# Short exercise
Rewrite the rows below, swapping "dropdown" for "menu" wherever it occurs and leaving everything else unchanged.

# Available data
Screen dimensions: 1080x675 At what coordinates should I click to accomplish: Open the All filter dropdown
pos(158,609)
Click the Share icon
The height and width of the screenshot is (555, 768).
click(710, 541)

# Exercise output
Screen dimensions: 1080x675 At what coordinates should I click to accomplish: Open the All filter menu
pos(158,609)
Click the Share icon
The height and width of the screenshot is (555, 768).
click(710, 541)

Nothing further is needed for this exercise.